- _TEXT PROVIDED_:
Teaser
As a young child, Molly was one of a handful to survive a Covenant bombardment of her world. Now a teenager, she is relocated to a scientific outpost, where her schoolmates are the very aliens she hates so much . . .
Review
When it comes to child protagonists in adult fiction, authors find themselves in a bit of a Catch-22 situation. Since authors are, with very few exceptions, adults themselves who are writing for an adult audience, it’s all to easy to make a child protagonist little more than a smaller version of an adult. A person who speaks, thinks and acts like an adult. This is of course unrealistic, as children are radically different to their older selves. But it’s often a necessary unrealism to create a character to which adults can relate. Because on the other side of the coin you have the realistic child character. A child who is miraculously everything a real child would be. Unfortunately, real children are incredibly annoying. Thankfully I’m at an age where I don’t have to deal with them in real life, and the less time I spend reading about them, the better.
Age of the protagonist aside, there was another factor that was always going to make me less interested in Legacy of Onyx than other books. The school setting. I loathe and despise school settings. I won’t touch dark academia with a barge pole, and if training can be achieved through a montage, all the better. I’ve done my time in school, and frankly am glad to have it behind me. So having a whole book about a sixteen year old girl adjusting to a new school? It didn’t interest me. Thankfully, some aliens arrived in time to liven things up before my attention wandered to far.

- _DATA SUPPLIED_:
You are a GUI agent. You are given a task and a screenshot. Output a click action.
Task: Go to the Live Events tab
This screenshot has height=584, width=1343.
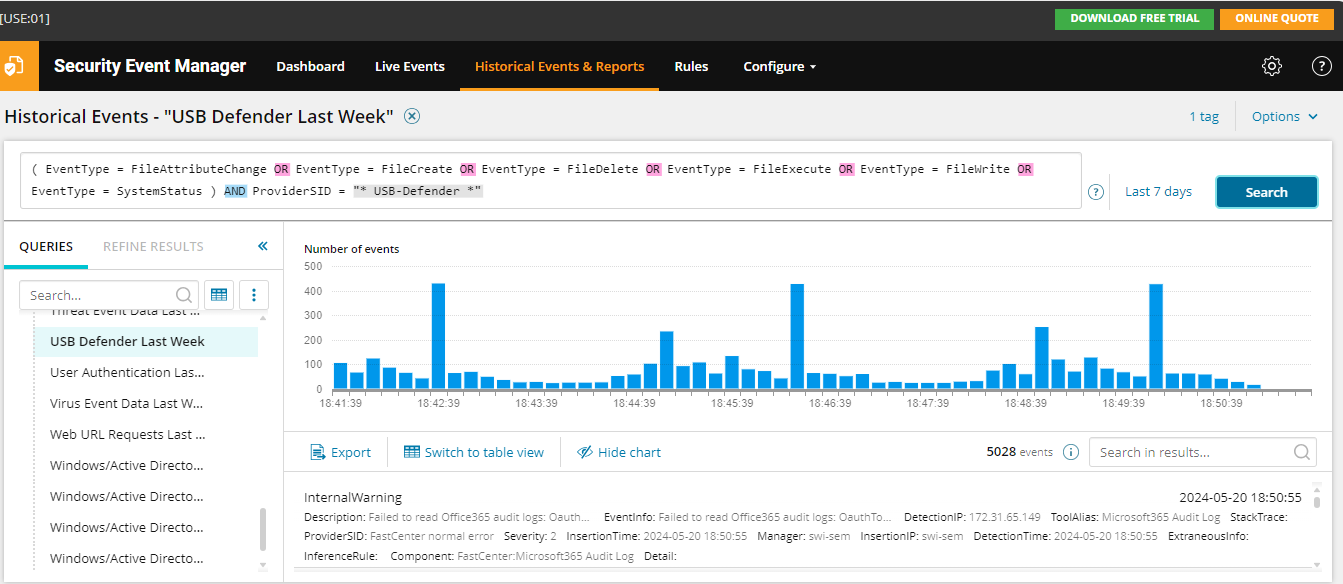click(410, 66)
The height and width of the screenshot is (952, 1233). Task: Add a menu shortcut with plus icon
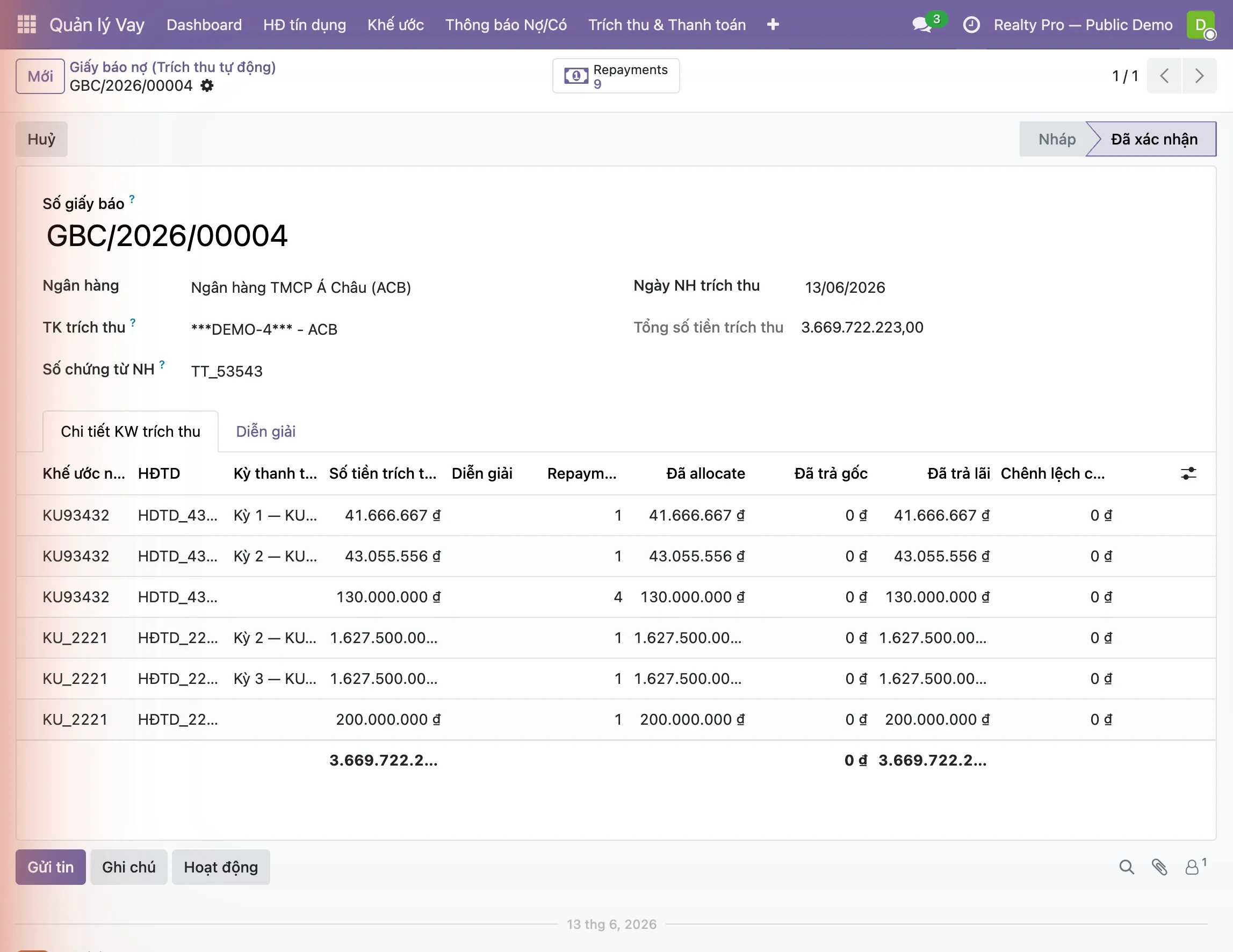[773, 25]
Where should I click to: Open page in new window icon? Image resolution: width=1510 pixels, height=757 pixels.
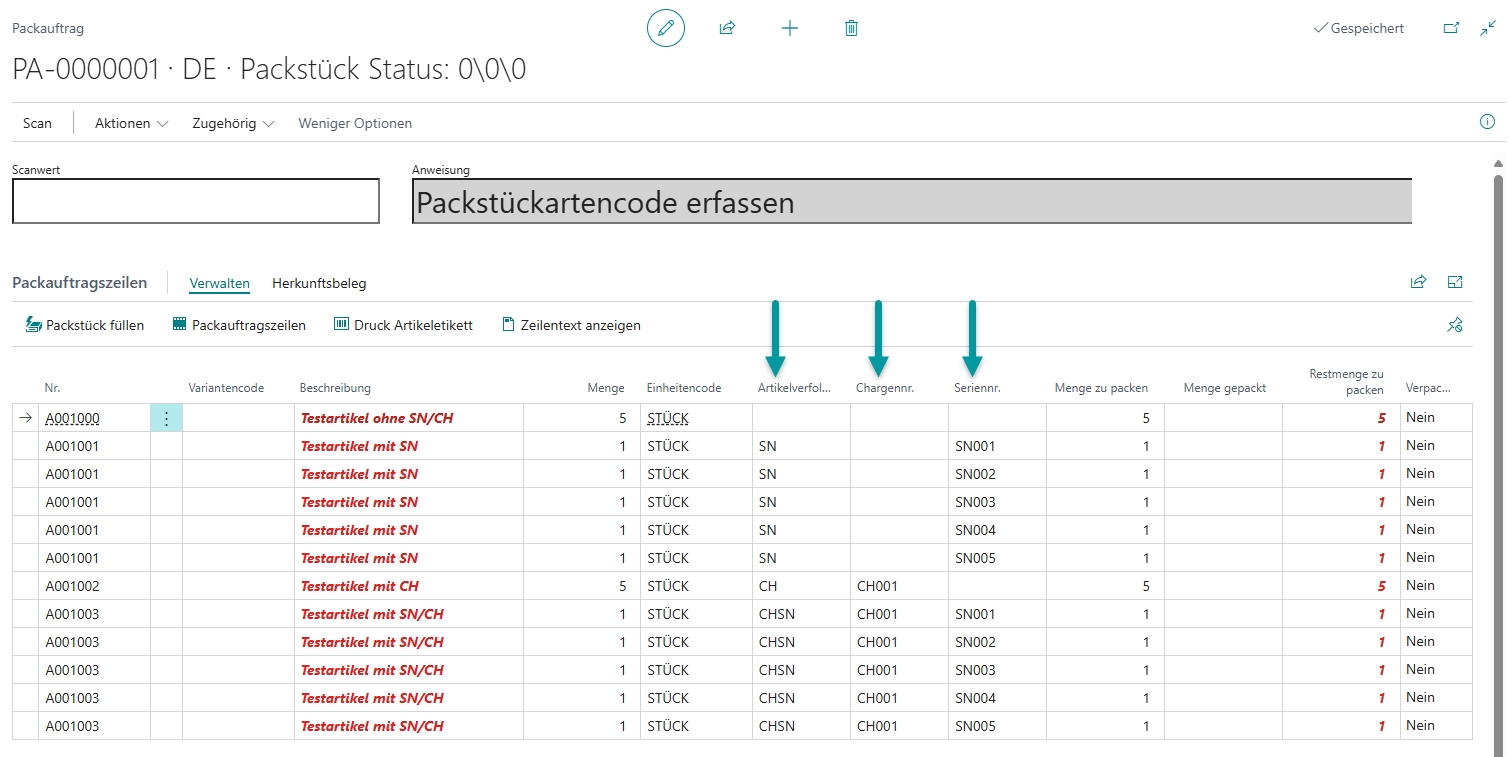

- _GOAL 1_: Give everything in the records from the line containing "The height and" down to the end of the records as a numbered list, leaving out blank lines and the pictures.
- _GOAL 2_: Carry the review of Legacy of Onyx forward from its last sentence.

- _TASK OUTPUT 1_:
1. The height and width of the screenshot is (952, 1233). Task: Add a menu shortcut with plus icon
2. [773, 25]
3. Where should I click to: Open page in new window icon? Image resolution: width=1510 pixels, height=757 pixels.

- _TASK OUTPUT 2_:
Legacy of Onyx continues the tradition of Halo novels bringing greater depth to the Covenant. In particular, the Grunts get a lot of detailing here, and it raises some very troubling issues about the Covenant engaging in the use of child soldiers. Having species that mature at different rates is simultaneously entirely logical, and also a little odd once you put them into a more rigorous academic setting. if an alien could live its entire life in twenty years, is it really logical to put them through school for most of that time? Also by this point in my Halo readthrough, I’m starting to remember the aliens by their species name, rather than the label applied to them by humanity in a state of war. Not Elites, but Sangheili, and so forth.
Despite facing an uphill battle as a result of its tropes, Legacy of Onyx was an entertaining read, and a rare example of a true standalone in an ever more interwoven shared universe.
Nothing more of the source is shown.